In a city council briefing on the finalized plan earlier this month, City Manager T.C. Broadnax argued that the plan is as much moral responsibility as pecuniary imperative.

“Data continues to demonstrate that advancing racial equity is both a social goal and a driver of economic and business growth,” Broadnax said.

And then there’s a sense of plan-fatigue that council member Tennell Atkins pointed to. Especially in the southern sector, he says there’s a feeling that the city is always talking about change, but people don’t see much of it.

“We gotta go to the community, to speak to the community, [where they] say ‘Yeah, y’all talk about equity, but I still need my streets fixed. I still don’t have my trash pickup. I still don’t have enough police officers. I still don’t have fair housing,’” Atkins said. “So think about it…and put dollars behind the word equity in the budget.”

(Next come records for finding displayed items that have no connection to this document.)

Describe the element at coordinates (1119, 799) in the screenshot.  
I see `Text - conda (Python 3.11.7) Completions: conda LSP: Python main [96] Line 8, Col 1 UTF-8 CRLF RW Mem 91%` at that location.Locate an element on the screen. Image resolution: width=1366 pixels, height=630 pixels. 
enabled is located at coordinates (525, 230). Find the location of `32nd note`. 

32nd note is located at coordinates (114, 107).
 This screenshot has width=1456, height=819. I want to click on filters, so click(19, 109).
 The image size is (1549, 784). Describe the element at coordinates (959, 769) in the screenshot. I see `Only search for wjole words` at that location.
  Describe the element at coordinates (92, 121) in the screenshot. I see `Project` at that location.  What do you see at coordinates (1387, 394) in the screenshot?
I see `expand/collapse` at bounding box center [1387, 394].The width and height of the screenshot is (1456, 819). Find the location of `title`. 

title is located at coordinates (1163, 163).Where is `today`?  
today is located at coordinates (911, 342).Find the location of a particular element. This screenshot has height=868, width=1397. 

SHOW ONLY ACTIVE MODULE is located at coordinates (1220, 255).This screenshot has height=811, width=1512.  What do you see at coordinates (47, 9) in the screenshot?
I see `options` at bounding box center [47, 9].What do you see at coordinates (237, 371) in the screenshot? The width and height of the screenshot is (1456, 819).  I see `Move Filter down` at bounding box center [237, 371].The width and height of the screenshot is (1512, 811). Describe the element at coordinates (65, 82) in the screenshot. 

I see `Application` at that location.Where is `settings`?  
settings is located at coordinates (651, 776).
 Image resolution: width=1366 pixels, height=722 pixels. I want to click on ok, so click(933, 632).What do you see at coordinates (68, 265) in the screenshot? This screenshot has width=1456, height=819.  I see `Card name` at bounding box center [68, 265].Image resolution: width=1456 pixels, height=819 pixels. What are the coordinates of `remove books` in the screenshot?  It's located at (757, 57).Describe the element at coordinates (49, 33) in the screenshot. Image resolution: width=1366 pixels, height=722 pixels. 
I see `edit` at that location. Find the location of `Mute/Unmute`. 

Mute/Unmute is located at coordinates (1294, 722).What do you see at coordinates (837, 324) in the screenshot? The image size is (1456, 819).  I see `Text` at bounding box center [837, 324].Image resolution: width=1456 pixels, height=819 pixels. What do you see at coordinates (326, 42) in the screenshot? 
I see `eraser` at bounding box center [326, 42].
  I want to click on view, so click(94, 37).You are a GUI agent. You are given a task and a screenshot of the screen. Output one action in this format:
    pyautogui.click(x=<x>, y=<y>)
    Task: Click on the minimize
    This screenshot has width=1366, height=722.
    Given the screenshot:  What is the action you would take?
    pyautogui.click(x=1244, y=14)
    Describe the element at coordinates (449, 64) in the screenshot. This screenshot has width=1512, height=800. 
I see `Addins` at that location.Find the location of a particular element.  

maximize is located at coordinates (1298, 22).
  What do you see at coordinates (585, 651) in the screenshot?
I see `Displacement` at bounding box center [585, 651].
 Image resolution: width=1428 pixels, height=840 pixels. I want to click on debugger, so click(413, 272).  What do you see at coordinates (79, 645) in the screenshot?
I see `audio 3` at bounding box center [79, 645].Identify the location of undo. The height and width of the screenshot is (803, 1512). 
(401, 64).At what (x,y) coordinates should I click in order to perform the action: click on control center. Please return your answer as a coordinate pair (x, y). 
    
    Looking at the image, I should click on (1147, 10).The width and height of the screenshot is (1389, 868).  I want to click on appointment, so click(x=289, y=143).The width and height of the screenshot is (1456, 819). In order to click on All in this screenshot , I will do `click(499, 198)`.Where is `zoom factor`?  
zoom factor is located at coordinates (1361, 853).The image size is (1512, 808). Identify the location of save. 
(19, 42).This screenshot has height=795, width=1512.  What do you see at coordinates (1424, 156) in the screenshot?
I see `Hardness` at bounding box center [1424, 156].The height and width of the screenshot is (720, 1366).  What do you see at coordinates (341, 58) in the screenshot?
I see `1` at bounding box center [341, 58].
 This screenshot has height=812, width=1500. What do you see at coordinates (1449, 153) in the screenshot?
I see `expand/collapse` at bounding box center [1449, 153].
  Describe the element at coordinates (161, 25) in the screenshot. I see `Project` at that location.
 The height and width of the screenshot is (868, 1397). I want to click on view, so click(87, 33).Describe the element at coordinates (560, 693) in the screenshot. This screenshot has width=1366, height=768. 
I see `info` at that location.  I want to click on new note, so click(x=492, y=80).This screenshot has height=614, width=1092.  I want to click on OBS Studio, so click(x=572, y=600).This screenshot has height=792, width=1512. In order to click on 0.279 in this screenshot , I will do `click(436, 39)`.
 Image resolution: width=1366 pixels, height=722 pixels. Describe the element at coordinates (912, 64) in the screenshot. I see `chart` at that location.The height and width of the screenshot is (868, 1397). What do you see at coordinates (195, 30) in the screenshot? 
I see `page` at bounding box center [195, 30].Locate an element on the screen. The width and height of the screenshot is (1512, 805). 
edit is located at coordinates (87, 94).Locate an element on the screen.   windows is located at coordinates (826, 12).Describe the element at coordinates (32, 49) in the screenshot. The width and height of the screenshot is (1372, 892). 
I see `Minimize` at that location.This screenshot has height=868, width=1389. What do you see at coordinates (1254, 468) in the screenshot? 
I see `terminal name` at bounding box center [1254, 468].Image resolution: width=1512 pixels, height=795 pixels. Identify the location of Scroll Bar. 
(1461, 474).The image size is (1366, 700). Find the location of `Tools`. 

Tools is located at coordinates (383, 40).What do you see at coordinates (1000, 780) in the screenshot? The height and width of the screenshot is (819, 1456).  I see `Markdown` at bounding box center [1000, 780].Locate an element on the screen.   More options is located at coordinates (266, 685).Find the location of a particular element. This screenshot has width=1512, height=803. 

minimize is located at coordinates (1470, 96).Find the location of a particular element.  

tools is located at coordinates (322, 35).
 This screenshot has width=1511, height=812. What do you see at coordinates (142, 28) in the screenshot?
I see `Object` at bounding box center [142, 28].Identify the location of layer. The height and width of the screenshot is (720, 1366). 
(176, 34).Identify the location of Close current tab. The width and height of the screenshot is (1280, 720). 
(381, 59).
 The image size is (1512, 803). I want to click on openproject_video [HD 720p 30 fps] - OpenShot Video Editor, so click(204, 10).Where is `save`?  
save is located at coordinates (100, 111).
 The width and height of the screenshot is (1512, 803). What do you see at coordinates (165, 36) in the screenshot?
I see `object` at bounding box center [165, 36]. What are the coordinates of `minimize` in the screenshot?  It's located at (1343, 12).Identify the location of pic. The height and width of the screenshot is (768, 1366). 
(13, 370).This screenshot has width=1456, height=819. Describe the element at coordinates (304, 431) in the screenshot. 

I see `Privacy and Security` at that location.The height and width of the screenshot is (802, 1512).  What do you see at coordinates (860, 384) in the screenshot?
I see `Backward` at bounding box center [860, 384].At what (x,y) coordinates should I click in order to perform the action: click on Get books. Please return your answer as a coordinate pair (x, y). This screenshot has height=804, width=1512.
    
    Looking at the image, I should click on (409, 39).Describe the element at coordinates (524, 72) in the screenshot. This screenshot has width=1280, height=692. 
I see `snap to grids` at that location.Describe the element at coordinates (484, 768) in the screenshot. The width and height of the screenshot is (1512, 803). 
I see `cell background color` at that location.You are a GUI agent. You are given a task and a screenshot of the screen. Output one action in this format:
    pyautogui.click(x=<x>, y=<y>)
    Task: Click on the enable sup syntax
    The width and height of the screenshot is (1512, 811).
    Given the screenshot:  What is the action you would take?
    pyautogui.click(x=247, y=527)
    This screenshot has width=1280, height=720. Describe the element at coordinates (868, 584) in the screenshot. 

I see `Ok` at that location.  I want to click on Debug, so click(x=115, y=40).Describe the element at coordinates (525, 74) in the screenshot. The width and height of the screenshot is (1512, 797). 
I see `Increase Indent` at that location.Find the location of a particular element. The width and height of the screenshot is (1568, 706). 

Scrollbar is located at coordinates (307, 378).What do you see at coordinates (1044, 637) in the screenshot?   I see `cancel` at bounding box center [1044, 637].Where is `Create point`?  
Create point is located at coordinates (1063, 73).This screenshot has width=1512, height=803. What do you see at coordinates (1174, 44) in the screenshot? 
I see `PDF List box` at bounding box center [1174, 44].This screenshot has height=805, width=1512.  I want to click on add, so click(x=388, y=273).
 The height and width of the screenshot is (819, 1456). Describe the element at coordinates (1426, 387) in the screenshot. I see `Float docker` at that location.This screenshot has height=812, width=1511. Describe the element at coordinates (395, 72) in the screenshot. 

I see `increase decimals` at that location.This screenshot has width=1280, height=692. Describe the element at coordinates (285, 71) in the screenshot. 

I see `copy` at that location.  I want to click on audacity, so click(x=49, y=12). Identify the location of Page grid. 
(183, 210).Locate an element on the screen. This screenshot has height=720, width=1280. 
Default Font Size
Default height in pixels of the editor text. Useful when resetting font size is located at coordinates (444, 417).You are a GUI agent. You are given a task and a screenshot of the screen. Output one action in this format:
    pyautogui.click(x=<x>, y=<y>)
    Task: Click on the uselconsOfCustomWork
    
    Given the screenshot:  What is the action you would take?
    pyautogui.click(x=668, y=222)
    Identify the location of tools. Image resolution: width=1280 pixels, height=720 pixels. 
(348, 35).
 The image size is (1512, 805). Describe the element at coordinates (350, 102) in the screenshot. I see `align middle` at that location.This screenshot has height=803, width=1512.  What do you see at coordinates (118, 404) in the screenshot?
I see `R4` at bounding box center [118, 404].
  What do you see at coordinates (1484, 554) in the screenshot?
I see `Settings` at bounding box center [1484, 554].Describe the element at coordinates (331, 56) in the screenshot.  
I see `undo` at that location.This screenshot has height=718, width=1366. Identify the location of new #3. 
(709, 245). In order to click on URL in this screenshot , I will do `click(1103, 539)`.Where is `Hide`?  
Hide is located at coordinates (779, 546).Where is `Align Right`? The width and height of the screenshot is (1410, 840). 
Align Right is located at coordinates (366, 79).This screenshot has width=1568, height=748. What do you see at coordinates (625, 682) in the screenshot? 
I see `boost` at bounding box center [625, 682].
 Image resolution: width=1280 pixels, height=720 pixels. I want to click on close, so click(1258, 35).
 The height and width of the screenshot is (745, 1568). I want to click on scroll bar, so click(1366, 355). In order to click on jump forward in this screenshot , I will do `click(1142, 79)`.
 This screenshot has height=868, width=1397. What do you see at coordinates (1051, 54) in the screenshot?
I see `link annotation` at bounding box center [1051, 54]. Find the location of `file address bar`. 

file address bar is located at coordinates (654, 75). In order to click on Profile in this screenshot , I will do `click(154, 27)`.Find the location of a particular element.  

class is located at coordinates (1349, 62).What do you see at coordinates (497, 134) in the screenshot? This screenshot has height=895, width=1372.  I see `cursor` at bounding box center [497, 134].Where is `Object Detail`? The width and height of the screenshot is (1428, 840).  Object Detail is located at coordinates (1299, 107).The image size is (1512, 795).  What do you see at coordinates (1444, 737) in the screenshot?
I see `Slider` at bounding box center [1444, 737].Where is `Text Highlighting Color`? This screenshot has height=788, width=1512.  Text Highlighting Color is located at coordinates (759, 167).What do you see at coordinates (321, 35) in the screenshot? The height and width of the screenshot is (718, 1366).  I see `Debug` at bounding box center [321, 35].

While the city budget is still being hashed out, the budget proposed by Dallas city manager T.C. Broadnax includes funding to at least get started on many of the 200-plus goals defined in the Racial Equity Plan. Each department was charged with addressing racial equity in its budget requests. And, indeed, the word equity appears more than 400 times in the spending plan’s 769 pages.

Some goals will rely on funding in the 2024 bond package, which the city is just beginning to put together. But many of the big investments in the Racial Equity Plan are happening sooner rather than later because a lot of federal money is on the table from the Biden administration’s American Rescue Plan and infrastructure bill.

For example, the availability of federal funds allowed the city to cut its plan to improve water and wastewater infrastructure to currently unserved areas where people live from seven years to three years.

Assuming the city council members approve the Racial Equity Plan, the real test of their commitment to racial equity comes as they negotiate the city budget for the next fiscal year, deciding how to add racial equity into the rest of the priorities they face for their districts.

Update at 12:41pm – The Dallas City Council voted Wednesday afternoon to approve the Racial Equity Plan. Fourteen voted in favor of the plan, with council member Cara Mendelsohn voting against it. She said she wanted a different direction for the plan and that she considers it “bad policy.”